Kabızlığı olanlara göre ishalden muzdarip hastalar arasında serotonin seviyelerinde farklılıklar bulunmuştur. İshalli hastaların bir yemekten sonra kanlarında normalden daha yüksek serotonin seviyeleri bulunurken, kabızlıktan muzdarip hastaların serotonin seviyeleri normalden düşüktü.Bu fark, serotonin seviyelerini artıran veya azaltan bir ilaç geliştirme çabalarının temelini oluşturur. IBS'yi tedavi etmek için spesifik reseptör sitelerini (5-HT3 ve 5-HT4) hedeflemek. Bu tür iki ilaç vardır, ancak her ikisinin de ciddi olumsuz yan etkileri önlemek için kullanımları üzerinde katı kısıtlamaları vardır:

  • Lotronex: ishal tedavisi için 5-HT3 engelleyici
  • Zelnorm: L kabızlık tedavisi için 5-HT4 uyarıcısıdır.

Daha yeni bir IBS araştırma yönü, serotonin geri alım taşıyıcıları (SERT'ler) adı verilen bir protein sınıfına odaklanmaktır. SERT'ler, serbest bırakıldıktan sonra serotoninin uzaklaştırılmasından sorumludur. IBS veya inflamasyon mevcut olduğunda SERT aktivitesinde farklılıklar olduğuna dair bazı göstergeler vardır. Bir düşünce okulu, aşırı serotoninin homeostaz sürecine müdahale ederek sindirim sisteminin normal bir şekilde çalışmasını engellediğidir.

Bilgi Güçtür

Yeni bilgilerinizi IBS'nizi daha iyi yönetmeye yardımcı olacak şekilde nasıl çevirebilirsiniz? Açıkçası, serotonin seviyenizi doğrudan etkileyecek güce sahip değilsiniz. Bununla birlikte, eylemlerinizin beyin ve bağırsak arasındaki iletişim sistemi üzerinde doğrudan bir etkiye sahip olduğu iki alan vardır.

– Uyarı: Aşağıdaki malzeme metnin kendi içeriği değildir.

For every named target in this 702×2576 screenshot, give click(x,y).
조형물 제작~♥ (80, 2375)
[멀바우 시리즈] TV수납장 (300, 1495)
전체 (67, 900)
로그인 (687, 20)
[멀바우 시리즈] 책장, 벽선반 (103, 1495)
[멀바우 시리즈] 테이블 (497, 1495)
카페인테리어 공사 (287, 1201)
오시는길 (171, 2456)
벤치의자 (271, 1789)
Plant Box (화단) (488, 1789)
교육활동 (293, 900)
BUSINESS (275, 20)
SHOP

Gevşeme egzersizlerini kullanarak, düşünceler ve duygulara yanıt olarak bağırsak değişikliklerinin meydana geldiği stres tepkisini aktif olarak kapatmak için çalışabilirsiniz. Hangi yiyecekleri yiyeceğinize karar verirken büyük bir öğün veya yağlı yiyecekler yiyerek kolon kasılmalarının uyarıldığı gastrokolik refleksi de düşünebilirsiniz. İshal için daha küçük öğünler yemek daha iyi olurken, kabızlık için bağırsak hareketini tetiklemek için büyük bir öğün tercih edilir.

IBS'deki sorunların "hassas bir mideye" sahip olmanın çok ötesine uzandığını anlamak, bu sorunları ele almak için çeşitli stratejiler geliştirmenize yardımcı olabilir.